■ **Exercise passage**
Introducing Tadpole: an assembler, error-corrector, and read-extender

gringer replied

10-20-2015, 03:16 PM
I've recently discovered that these are transcript sequences, not genomic sequences (despite the initial assurance against that). So the 140,000x coverage and 500x coverage could possibly be for adjacent sequences, and it is [possibly] reasonable to expect target genes with coverage below 500.

Last edited by gringer; 10-20-2015, 03:19 PM.
Leave a comment:
Brian Bushnell replied

10-17-2015, 11:45 AM
With extremely high coverage, it is often beneficial to normalize first, for any assembler. For example -

bbnorm.sh in=reads.fq out=normalized.fq min=2 target=100

You don't need that for 500-fold coverage, but it's worth trying for 140,000x coverage.
Leave a comment:
gringer replied

10-17-2015, 03:48 AM
Originally posted by Brian Bushnell View Post

If you have super-high coverage like that, at a minimum, increasing K above the default (31) is usually helpful.

Increasing k didn't help. If anything, it made the assembly worse. I've been able to generate 110 contigs with a coverage >500 and average length around 1000bp. I've attached a visual representation of the resulting FASTA file where sequences between homopolymers are coloured based on their GC%,AC%,TC%. Unfortunately, I can't see any common subsequences that would work for further merging.

Code to generate this type of image can be found here:

bioinfscripts/fasta2svg.pl at master · gringer/bioinfscripts

https://github.com/gringer/bioinfscripts/blob/master/fasta2svg.pl

Bioinformatics scripts produced over the course of my work. Now maintained on GitLab. - gringer/bioinfscripts

Attached Files

long_ecc_extended_assembled.png (122.4 KB, 25 views)

long_ecc_extended_assembled.svg.gz (71.5 KB, 0 views)
Leave a comment:
SNPsaurus replied

10-16-2015, 09:01 AM
Thanks Brian for the notes. I'm actually using it for assembling data that resembles ChIP-Seq data, with high coverage of random shotgun fragments at discrete loci. The mtDNA is just along for the ride!

I do have paired-end data, and your comments about merging makes me wonder if I should add a step to the process.

Right now I take my fastq reads and extend with ecc=true, so extend with error correction. I then assemble at a higher kmer (71).

But would it be better to extend with error correction and then merge the paired reads, and then assemble? The fragments sequenced are longer than the read lengths, so I couldn't merge on the raw sequence files. But after extension they might reach each other. I was thinking of using a tool like http://www.ncbi.nlm.nih.gov/pubmed/26399504 but perhaps read extension and merging would achieve the same results.

edit: now I see merge included the tadpole extend as an option!

Last edited by SNPsaurus; 10-16-2015, 10:18 AM.
Leave a comment:
Brian Bushnell replied

10-16-2015, 03:19 AM
Originally posted by gringer View Post

Thanks SNPsaurus. I looked at the examples that were provided in the first post and assumed that they were the most appropriate way to run the program. It seems a little odd that an assembler would stop assembling when you give it more parameters. Your comment has cleared this up a bit for me, and now I see that running without any arguments at all gives reasonable results.

I've now got a 3.6kb sequence that has crazy-high coverage (140564.6) which I assume is probably the viral sequence of interest. Here's the command I ran:

Code:

tadpole.sh in=trimmed_NZGL01795_both_1P.fq.gz in2=trimmed_NZGL01795_both_2P.fq.gz out=extended_assembled.fq

Presumably there are a few little tweaks I can add to that to get it working even better.

■ **Check your understanding**
A. Answer these questions using the Tadpole forum thread above.
(i) What is the default value of K that Brian Bushnell mentions?
(ii) At what kmer does SNPsaurus assemble after extending the reads?
(iii) How long is the sequence with crazy-high coverage that gringer reports getting?
B. Pick up the Tadpole forum thread above after its last sentence and write the next part.

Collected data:
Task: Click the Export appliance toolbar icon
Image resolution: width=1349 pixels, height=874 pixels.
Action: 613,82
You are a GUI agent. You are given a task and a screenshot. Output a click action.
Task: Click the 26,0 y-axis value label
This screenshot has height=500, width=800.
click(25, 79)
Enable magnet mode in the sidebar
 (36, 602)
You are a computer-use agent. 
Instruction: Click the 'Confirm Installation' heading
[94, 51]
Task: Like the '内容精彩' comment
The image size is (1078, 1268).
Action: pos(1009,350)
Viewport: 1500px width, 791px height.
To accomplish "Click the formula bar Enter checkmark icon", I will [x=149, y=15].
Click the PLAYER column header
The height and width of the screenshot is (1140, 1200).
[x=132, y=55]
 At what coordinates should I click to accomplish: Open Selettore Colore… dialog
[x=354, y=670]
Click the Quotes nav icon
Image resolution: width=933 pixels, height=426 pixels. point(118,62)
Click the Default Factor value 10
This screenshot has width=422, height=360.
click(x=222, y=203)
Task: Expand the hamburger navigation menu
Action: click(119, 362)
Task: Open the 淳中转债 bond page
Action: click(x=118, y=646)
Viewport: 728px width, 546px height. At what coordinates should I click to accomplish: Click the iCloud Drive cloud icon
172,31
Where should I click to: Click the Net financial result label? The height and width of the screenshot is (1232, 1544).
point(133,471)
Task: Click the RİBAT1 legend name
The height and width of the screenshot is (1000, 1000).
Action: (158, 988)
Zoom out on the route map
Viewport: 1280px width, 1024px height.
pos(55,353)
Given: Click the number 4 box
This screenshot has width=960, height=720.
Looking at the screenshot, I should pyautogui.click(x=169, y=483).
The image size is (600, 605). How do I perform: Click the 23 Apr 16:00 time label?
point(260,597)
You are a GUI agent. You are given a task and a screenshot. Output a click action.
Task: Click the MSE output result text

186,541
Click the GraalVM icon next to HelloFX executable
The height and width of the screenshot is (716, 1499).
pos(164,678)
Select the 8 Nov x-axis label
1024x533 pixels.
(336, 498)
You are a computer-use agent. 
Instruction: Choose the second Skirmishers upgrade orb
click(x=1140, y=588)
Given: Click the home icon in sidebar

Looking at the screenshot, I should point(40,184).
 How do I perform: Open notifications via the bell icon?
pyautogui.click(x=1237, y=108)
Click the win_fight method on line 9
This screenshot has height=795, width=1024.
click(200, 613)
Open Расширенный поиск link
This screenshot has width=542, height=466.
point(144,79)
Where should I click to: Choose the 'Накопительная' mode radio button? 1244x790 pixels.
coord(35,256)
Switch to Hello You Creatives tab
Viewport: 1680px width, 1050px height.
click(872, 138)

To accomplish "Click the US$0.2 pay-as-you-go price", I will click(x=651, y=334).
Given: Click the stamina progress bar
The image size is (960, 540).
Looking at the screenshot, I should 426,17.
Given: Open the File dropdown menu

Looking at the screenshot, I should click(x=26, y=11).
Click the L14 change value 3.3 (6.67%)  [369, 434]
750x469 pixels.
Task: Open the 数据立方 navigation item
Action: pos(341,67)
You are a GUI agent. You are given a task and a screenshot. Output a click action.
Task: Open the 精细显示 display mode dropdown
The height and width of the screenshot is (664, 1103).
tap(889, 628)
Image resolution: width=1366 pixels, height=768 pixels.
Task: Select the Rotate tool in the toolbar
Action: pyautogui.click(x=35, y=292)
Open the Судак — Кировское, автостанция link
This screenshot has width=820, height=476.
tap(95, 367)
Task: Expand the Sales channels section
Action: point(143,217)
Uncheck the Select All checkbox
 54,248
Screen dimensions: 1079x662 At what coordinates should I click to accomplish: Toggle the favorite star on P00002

■ **Answers for this exercise**
A.
(i) 31
(ii) 71
(iii) 3.6kb

B.
If you have super-high coverage like that, at a minimum, increasing K above the default (31) is usually helpful.
Leave a comment:
gringer replied

10-16-2015, 01:23 AM
Originally posted by SNPsaurus View Post

I'm getting a little confused by this conversation. tadpole does act as an assembler when it isn't in read extend mode, right? I throw reads at it and it generates long contigs (like entire mitochondria). Is gringer's results as they are because in and in2 were used, priming tadpole to be in a different mode like extend only?

I was earlier confused about extend mode thinking that it applied to contigs, but extending my reads and then assembling with longer kmers gave a much better assembly with longer contigs.

The rinse option mentioned I am not sure about, though. How does that affect the output?

I also noticed the newer version of tadpole reports on scaffolds, but I thought it wasn't paired-end aware during assembly? How does the scaffolding come into play?

Sorry for the questions but I feel like there are all sorts of aspects to the tools that I am underutilizing.

Thanks SNPsaurus. I looked at the examples that were provided in the first post and assumed that they were the most appropriate way to run the program. It seems a little odd that an assembler would stop assembling when you give it more parameters. Your comment has cleared this up a bit for me, and now I see that running without any arguments at all gives reasonable results.

I've now got a 3.6kb sequence that has crazy-high coverage (140564.6) which I assume is probably the viral sequence of interest. Here's the command I ran:

Code:

tadpole.sh in=trimmed_NZGL01795_both_1P.fq.gz in2=trimmed_NZGL01795_both_2P.fq.gz out=extended_assembled.fq

Presumably there are a few little tweaks I can add to that to get it working even better.
Last edited by gringer; 10-16-2015, 01:31 AM.
Leave a comment:
Brian Bushnell replied

10-15-2015, 10:02 PM
In default mode, Tadpole assembles reads and produces contigs. In "extend" or "correct" mode, it will extend or correct input sequences - which can be reads or contigs, but it's designed for reads. When I use Tadpole for assembly, I often first correct the reads, then assemble them, which takes two passes. Tadpole will build contigs unless you explicitly add the flag "mode=extend" or "mode=correct", regardless of whether you have 1 or 2 inputs. In extend or correct mode, it will modify the input reads, and not make contigs.

I'm glad to hear that you've achieved more contiguous assemblies after extending the reads and assembling them with longer kmers - that was my goal in designing that mode (and particularly, to allow merging of non-overlapping reads), but unfortunately I've been too busy to test it thoroughly. You've given me a second data point about it being beneficial, though, so thanks!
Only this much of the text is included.